The "Maurice Debate" is of party importance in registering the death of the liberal party; it had indeed breathed its last eighteen months before, but the certificate was only written when Mr. Asquith was defeated on a division which challenged the honour of the prime minister and certain of his colleagues. Since the party meeting at the Reform Club on December 8th 1916 some of the more enterprising had snatched at office, others awaited their turn; of those who still sat on the opposition benches several were transferring their energies to commerce; and the division lists shewed that all but a faithful ninety-nine voted with the government or abstained from voting. For the next and last six months of the parliament's life, Mr.
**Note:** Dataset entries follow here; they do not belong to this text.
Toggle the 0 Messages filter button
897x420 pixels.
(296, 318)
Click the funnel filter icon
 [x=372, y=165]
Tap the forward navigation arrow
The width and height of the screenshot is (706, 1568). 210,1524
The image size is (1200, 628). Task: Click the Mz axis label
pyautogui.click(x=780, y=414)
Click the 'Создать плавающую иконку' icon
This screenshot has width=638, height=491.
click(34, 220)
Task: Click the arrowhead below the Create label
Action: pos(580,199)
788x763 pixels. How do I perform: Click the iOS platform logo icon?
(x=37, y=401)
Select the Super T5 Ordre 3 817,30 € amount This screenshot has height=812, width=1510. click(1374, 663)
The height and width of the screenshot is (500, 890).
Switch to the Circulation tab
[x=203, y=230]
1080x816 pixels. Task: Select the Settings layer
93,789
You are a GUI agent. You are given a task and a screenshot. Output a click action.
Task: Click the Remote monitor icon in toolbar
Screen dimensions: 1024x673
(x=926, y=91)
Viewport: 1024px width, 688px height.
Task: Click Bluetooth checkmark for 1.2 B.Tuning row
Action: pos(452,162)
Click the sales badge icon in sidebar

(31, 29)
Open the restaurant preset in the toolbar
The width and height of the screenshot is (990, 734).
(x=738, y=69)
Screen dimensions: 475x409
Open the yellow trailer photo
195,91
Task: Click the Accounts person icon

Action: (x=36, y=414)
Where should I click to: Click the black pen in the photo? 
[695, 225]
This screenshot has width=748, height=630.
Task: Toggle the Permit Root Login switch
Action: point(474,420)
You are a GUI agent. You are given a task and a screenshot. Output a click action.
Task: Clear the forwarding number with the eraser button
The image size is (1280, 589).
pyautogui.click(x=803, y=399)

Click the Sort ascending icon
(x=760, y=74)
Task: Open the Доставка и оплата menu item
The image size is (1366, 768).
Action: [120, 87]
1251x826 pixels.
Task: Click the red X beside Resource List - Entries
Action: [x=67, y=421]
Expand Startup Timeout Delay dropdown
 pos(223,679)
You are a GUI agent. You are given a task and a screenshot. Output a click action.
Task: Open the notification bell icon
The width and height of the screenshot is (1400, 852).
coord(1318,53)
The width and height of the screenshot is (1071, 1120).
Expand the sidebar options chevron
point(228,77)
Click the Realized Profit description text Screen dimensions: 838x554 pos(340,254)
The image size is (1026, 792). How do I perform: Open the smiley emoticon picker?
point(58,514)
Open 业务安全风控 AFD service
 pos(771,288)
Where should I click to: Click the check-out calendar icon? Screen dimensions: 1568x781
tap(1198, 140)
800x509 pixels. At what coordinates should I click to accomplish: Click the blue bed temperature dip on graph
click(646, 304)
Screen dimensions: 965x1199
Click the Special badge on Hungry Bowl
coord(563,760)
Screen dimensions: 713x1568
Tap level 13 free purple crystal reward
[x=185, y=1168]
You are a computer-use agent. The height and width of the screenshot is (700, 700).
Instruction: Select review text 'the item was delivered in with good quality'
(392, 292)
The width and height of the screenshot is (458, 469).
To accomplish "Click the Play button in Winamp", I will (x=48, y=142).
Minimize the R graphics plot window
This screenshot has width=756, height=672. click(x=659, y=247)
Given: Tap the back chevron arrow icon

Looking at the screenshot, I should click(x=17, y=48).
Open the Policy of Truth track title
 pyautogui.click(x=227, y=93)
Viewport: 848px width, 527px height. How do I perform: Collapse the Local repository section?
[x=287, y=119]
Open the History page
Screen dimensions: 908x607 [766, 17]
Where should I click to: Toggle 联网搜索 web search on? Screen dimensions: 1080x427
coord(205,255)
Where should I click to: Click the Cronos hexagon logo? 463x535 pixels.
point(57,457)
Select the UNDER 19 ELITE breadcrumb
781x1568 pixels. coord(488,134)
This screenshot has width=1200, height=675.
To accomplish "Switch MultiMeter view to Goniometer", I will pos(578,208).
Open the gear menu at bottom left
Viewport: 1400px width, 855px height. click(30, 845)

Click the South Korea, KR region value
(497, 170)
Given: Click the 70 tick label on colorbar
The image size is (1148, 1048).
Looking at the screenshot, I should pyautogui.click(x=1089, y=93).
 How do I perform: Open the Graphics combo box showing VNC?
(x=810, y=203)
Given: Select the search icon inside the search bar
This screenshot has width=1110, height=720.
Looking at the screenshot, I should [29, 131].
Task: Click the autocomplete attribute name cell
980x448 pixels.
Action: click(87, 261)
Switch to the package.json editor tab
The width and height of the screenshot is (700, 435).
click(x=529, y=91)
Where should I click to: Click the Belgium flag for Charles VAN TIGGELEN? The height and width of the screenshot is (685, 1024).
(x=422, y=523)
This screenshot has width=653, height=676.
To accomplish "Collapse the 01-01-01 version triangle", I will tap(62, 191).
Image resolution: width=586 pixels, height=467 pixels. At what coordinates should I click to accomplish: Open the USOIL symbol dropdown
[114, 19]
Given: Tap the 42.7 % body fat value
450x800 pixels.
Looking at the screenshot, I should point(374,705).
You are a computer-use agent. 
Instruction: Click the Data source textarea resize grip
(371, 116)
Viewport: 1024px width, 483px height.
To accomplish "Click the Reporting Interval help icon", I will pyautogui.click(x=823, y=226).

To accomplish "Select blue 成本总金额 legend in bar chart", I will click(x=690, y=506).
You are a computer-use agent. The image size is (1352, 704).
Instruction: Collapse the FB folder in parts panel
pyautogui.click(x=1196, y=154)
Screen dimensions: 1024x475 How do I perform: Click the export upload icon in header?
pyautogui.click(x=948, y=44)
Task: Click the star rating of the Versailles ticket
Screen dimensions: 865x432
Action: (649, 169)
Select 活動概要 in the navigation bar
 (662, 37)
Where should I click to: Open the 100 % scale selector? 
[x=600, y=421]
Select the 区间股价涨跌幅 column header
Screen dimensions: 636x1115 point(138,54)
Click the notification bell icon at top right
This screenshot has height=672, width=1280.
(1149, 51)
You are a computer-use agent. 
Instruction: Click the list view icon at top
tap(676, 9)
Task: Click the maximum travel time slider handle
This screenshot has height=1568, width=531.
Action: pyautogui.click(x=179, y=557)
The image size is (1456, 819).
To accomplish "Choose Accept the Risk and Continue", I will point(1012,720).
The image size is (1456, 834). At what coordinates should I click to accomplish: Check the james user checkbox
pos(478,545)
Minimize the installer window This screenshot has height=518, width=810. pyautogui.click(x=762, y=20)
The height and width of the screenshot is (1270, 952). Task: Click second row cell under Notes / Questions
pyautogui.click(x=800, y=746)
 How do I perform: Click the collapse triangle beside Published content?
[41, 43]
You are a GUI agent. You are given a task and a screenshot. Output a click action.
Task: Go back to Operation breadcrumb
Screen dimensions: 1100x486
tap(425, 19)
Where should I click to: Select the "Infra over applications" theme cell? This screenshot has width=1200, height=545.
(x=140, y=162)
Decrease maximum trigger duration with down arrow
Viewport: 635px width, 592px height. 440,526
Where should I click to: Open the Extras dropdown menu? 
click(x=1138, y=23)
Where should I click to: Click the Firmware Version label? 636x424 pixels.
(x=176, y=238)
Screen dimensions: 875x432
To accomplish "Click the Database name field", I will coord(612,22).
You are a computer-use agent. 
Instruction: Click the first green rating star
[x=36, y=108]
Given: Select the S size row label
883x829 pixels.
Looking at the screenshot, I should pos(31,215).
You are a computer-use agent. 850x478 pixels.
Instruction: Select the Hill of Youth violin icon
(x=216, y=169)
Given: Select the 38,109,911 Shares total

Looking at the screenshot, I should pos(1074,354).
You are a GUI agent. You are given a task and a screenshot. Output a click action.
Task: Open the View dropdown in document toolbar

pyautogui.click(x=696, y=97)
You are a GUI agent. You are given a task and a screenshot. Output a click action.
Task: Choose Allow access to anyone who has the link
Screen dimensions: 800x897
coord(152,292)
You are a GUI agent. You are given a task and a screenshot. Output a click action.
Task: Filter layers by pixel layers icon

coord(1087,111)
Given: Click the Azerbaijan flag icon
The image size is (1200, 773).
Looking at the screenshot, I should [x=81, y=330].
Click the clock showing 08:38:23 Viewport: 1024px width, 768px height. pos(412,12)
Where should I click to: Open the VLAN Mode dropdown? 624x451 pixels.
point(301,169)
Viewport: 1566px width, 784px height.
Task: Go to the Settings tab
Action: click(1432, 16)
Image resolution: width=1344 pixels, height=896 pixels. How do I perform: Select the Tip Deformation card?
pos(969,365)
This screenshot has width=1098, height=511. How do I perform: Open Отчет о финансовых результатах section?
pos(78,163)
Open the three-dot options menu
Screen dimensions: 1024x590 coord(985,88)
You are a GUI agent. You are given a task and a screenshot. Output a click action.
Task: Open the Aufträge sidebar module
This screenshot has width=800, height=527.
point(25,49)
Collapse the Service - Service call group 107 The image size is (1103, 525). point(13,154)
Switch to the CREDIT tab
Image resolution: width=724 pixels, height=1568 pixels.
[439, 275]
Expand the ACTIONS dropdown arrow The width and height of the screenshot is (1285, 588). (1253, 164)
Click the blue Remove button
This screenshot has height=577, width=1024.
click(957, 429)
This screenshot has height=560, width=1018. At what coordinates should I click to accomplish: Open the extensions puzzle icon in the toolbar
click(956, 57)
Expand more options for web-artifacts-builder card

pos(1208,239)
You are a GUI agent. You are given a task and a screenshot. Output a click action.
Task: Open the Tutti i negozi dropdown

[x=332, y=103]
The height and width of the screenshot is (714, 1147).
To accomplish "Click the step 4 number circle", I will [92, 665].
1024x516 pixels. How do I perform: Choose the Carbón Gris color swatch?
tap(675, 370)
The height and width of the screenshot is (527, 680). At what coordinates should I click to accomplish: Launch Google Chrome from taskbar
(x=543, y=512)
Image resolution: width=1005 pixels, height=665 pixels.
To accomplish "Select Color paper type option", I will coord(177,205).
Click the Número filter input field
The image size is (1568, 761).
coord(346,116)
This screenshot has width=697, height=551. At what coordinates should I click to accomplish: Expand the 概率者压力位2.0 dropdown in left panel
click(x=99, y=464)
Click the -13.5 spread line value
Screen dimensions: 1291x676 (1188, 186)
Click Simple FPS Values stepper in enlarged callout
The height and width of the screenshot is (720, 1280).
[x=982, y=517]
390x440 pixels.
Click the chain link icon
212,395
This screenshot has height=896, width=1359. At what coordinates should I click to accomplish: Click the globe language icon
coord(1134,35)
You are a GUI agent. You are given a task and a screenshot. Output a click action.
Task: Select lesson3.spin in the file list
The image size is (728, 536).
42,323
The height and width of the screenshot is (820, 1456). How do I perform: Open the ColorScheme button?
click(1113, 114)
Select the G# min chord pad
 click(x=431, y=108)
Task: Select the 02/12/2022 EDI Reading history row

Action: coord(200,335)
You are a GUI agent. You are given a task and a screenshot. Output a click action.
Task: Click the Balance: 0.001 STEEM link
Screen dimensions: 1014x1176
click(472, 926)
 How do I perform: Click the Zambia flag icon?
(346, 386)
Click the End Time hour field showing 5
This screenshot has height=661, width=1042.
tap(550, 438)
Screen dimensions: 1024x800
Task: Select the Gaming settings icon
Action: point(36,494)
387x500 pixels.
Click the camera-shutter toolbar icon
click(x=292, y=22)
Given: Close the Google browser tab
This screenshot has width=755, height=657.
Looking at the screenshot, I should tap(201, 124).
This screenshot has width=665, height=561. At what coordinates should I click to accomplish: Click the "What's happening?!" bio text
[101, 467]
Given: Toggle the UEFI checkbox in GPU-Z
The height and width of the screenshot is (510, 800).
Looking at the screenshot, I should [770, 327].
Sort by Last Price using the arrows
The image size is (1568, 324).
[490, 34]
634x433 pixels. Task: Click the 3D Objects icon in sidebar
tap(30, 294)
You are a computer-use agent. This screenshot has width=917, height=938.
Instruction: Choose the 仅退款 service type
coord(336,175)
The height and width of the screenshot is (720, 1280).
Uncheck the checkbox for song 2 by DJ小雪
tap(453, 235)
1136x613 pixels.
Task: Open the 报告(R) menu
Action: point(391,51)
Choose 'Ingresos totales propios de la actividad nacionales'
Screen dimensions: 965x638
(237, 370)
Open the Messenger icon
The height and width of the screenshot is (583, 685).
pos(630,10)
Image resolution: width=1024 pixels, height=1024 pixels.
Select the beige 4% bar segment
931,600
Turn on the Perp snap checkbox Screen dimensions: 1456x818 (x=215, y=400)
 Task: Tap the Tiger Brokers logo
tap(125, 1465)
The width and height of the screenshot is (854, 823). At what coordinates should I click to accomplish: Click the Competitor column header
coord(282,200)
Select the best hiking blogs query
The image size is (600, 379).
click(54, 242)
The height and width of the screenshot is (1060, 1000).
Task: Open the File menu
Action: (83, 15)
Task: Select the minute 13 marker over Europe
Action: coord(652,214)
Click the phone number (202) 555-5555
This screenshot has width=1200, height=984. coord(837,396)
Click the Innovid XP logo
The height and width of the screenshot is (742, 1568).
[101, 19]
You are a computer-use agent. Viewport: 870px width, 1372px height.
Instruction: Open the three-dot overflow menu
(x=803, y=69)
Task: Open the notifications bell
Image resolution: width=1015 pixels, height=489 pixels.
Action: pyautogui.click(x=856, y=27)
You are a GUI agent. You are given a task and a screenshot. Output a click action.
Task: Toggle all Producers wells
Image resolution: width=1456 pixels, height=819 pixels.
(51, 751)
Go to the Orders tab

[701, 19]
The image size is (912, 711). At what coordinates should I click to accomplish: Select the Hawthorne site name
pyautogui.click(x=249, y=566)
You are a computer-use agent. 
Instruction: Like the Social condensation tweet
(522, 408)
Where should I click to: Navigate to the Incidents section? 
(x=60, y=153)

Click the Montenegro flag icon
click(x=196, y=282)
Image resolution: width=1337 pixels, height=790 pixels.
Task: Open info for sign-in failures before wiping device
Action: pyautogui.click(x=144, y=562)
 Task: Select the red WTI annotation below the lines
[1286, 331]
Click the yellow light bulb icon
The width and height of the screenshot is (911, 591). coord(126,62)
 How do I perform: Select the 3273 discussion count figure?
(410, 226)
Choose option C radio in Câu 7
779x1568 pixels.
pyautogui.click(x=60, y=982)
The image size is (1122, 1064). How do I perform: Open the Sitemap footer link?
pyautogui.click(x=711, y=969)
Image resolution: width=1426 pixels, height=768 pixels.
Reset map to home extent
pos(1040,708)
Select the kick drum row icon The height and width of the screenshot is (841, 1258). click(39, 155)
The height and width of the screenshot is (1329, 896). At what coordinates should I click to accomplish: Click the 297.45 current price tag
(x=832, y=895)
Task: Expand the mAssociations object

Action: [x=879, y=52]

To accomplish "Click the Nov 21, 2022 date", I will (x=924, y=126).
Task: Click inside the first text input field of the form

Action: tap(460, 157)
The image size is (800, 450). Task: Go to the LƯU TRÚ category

Lloyd George had nothing to fear in the House of Commons from the man whom he had supplanted.
Following up his advantage, he took care in December that he should have nothing to fear from Mr. Asquith in the country. He that was not with the prime minister was against the man who had won the war and who aspired now to win the peace; there was no room for independence or qualification; a candidate went to victory with a "coupon" or to defeat without it. At such a time there was no lead or guidance from "old gang" headquarters; no alternative programme was offered; and the bemused elector was left to imagine that the liberals who refused the "coupon" without putting forward a policy of their own were plotting an assassin's war against a man whom they dared not fight openly. The coalition swept the country; the old liberal ministers were hurled from seats which some had occupied for a generation; and, as empty benches have their value in a division, the ministerial majority was strengthened by every vacant place once filled, before the Sinn Fein landslide, by a nationalist. So complete was the rout that, when Sir Donald Maclean and his scarred following of "Asquithian liberals" took their seats, the labour party challenged his right to be considered the leader of the opposition.